→ **Task directions**
Transcribe the records that follow exactly. Skip the pictures.

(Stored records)
-- Opening Marker --

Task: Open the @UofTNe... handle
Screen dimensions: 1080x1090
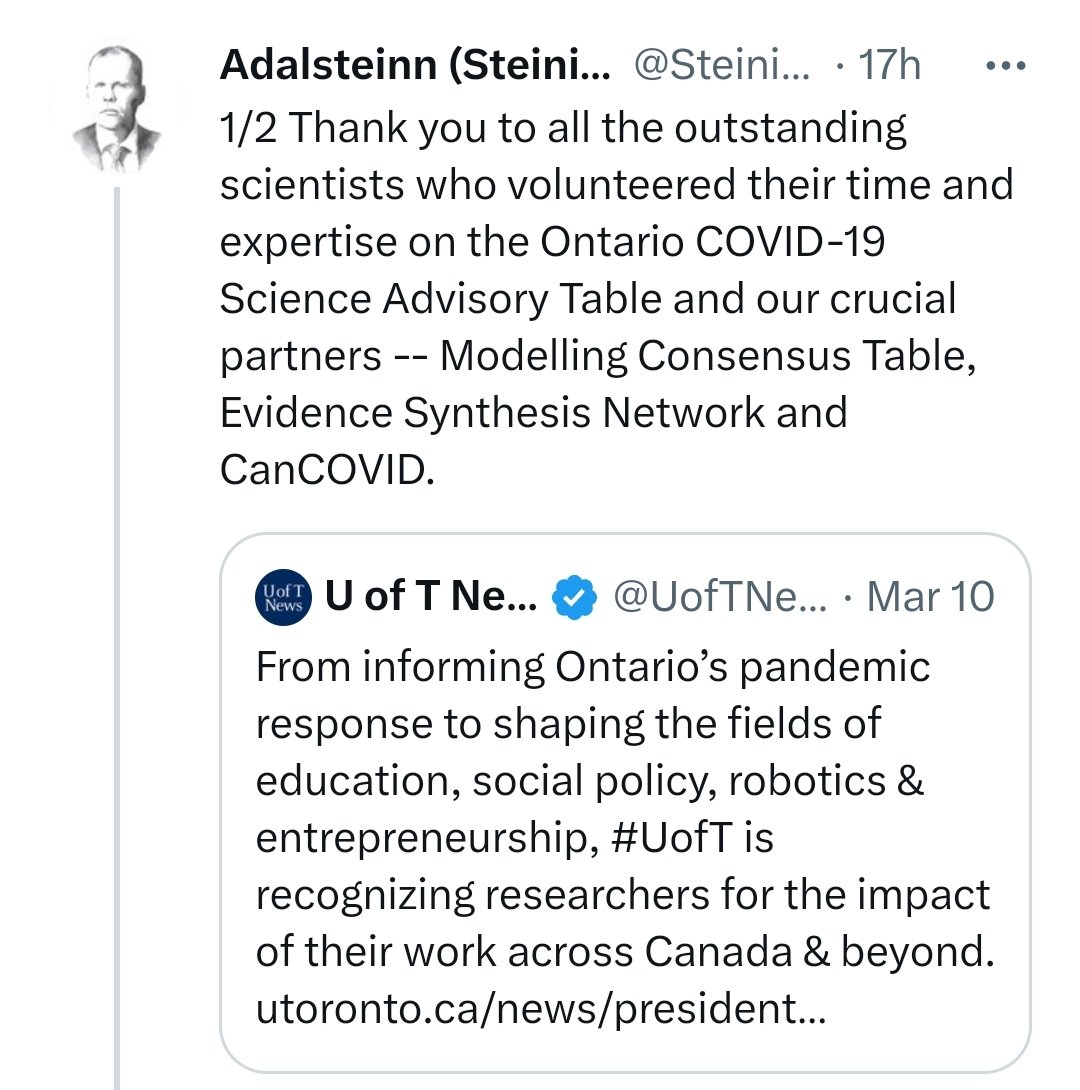Action: (720, 597)
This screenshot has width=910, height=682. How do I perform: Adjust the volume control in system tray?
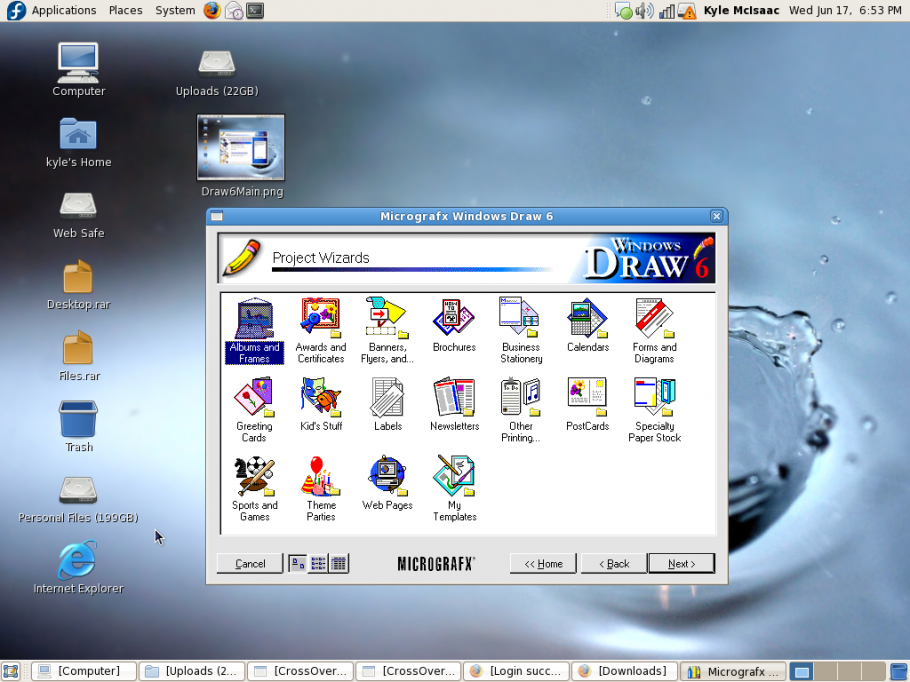pyautogui.click(x=643, y=10)
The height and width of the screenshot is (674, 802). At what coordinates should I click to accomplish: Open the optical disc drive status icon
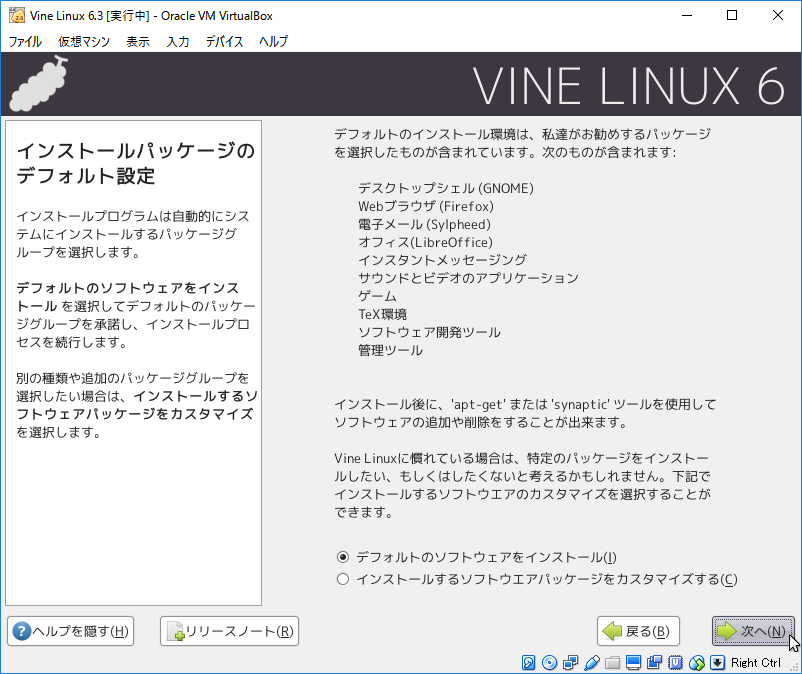[549, 662]
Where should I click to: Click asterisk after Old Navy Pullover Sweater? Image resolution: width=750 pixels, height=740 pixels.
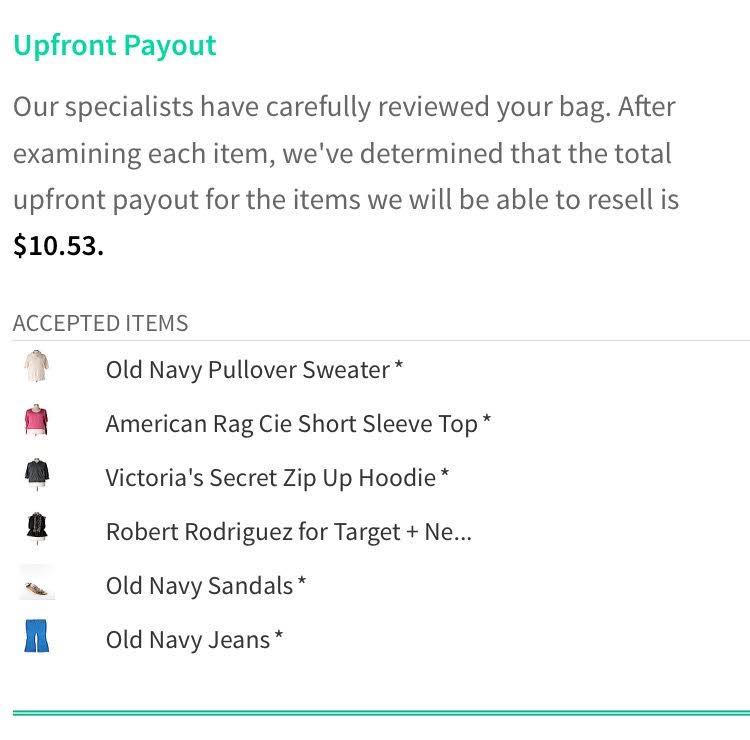coord(399,366)
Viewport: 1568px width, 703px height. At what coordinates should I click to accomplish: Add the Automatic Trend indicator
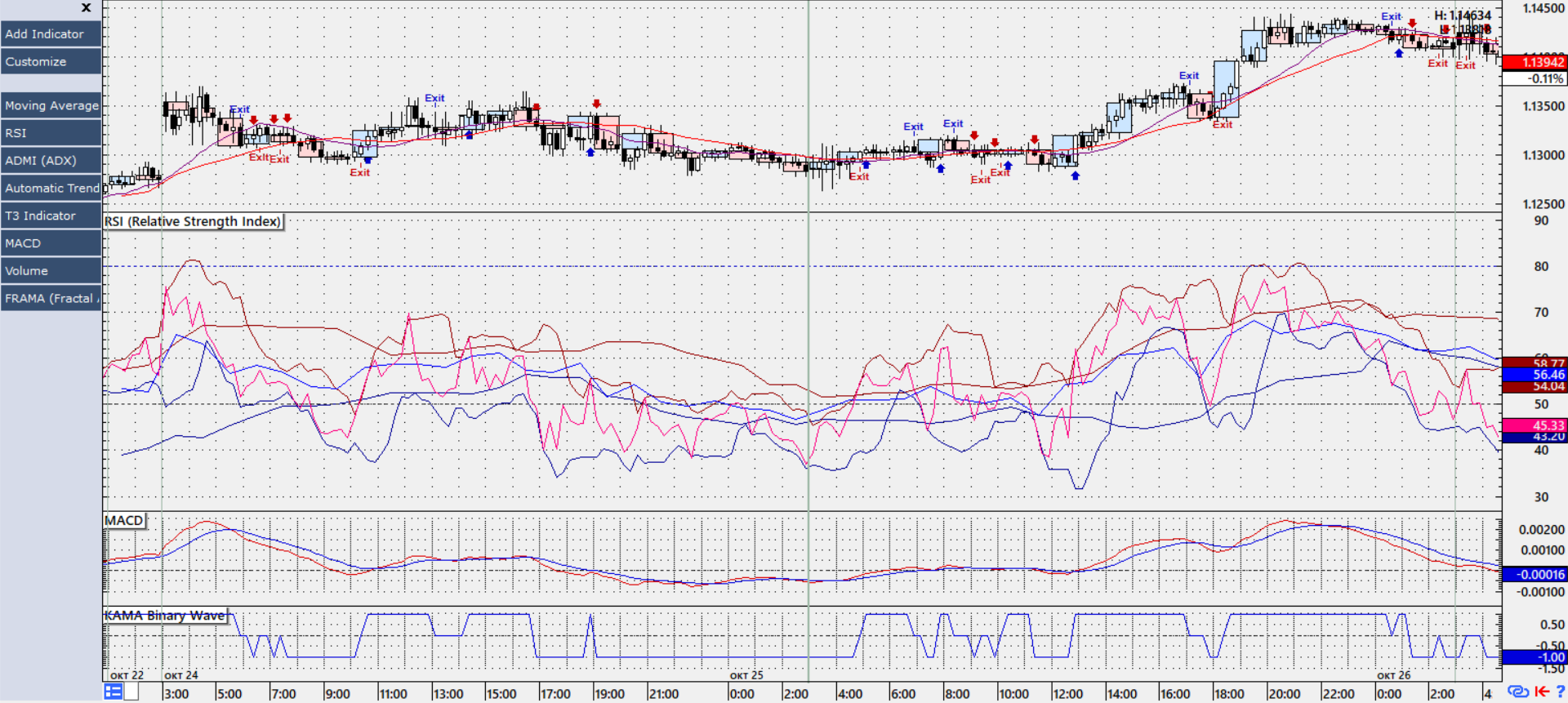51,189
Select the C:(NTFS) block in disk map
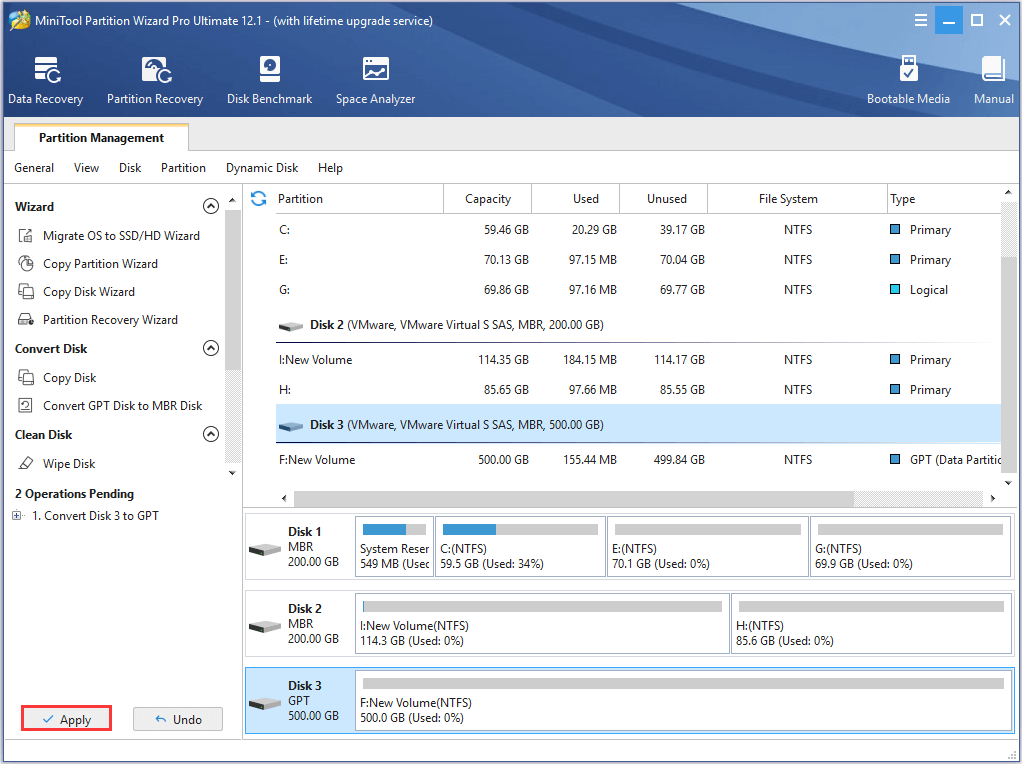The width and height of the screenshot is (1022, 764). (521, 547)
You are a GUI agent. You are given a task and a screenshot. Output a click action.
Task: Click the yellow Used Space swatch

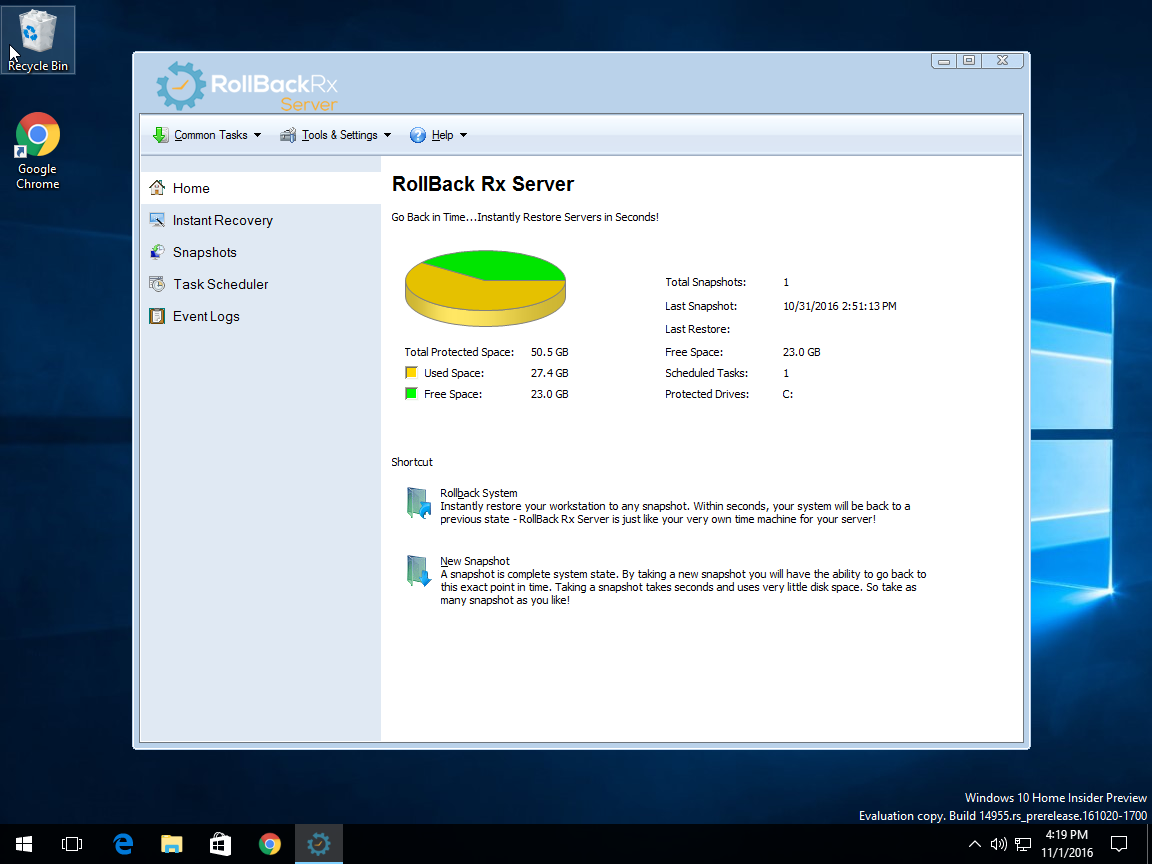410,373
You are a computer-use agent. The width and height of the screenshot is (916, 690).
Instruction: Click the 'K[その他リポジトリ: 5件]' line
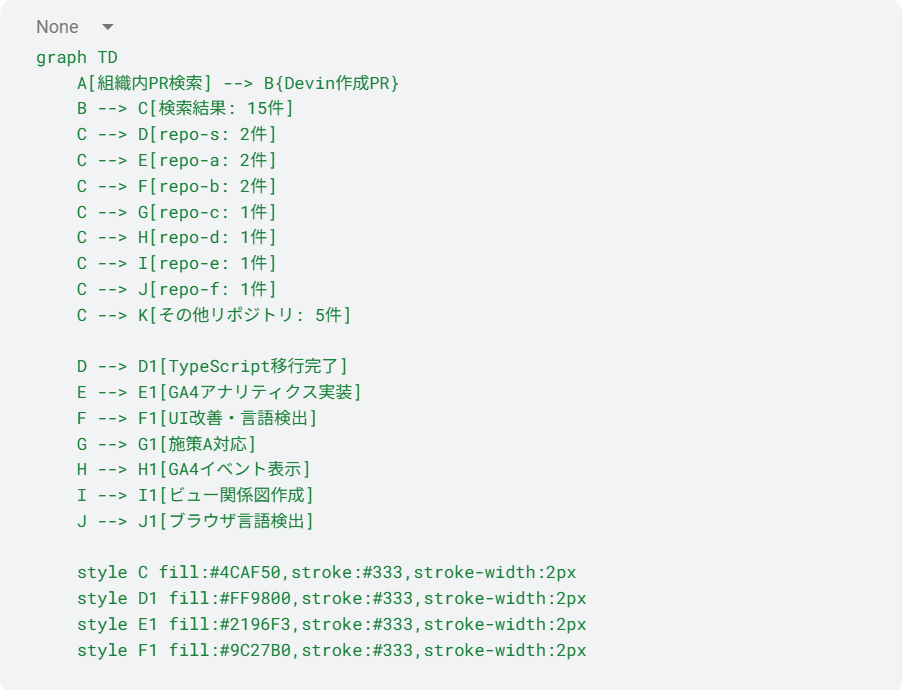click(x=214, y=315)
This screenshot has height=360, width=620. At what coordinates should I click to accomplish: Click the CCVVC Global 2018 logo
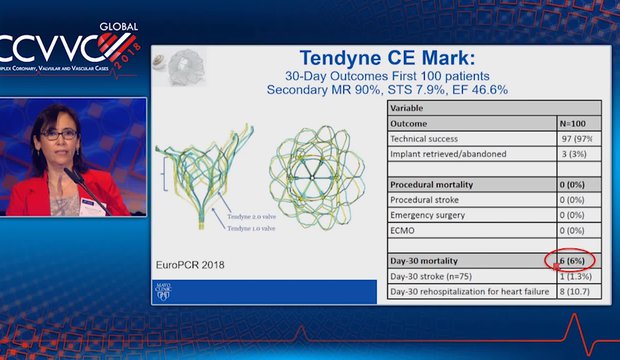pos(70,49)
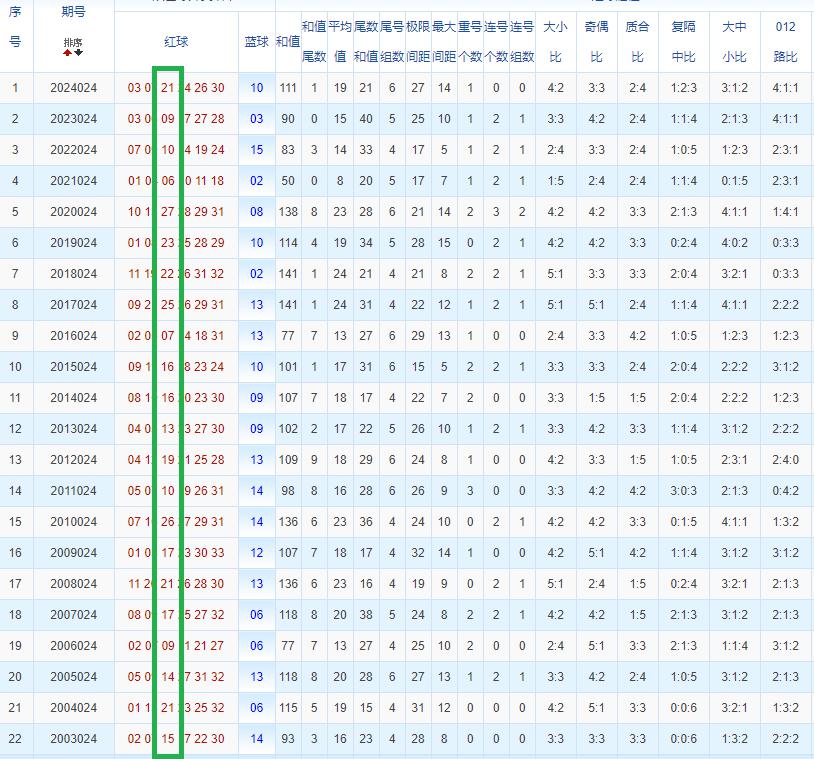
Task: Open period 2020024 entry
Action: pyautogui.click(x=73, y=212)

-- Closing Marker --

→ **Solution to the exercise**
Task: Open the @UofTNe... handle
Screen dimensions: 1080x1090
Action: (720, 597)
This screenshot has width=910, height=682. How do I perform: Adjust the volume control in system tray?
pyautogui.click(x=643, y=10)
The height and width of the screenshot is (674, 802). At what coordinates should I click to accomplish: Open the optical disc drive status icon
[549, 662]
Where should I click to: Click asterisk after Old Navy Pullover Sweater? Image resolution: width=750 pixels, height=740 pixels.
coord(399,366)
Viewport: 1568px width, 703px height. At what coordinates should I click to accomplish: Add the Automatic Trend indicator
51,189
Select the C:(NTFS) block in disk map
The width and height of the screenshot is (1022, 764). (521, 547)
You are a GUI agent. You are given a task and a screenshot. Output a click action.
Task: Click the yellow Used Space swatch

410,373
You are a computer-use agent. The width and height of the screenshot is (916, 690).
Instruction: Click the 'K[その他リポジトリ: 5件]' line
click(x=214, y=315)
This screenshot has height=360, width=620. At what coordinates should I click to accomplish: Click the CCVVC Global 2018 logo
pos(70,49)
Task: Open period 2020024 entry
Action: pyautogui.click(x=73, y=212)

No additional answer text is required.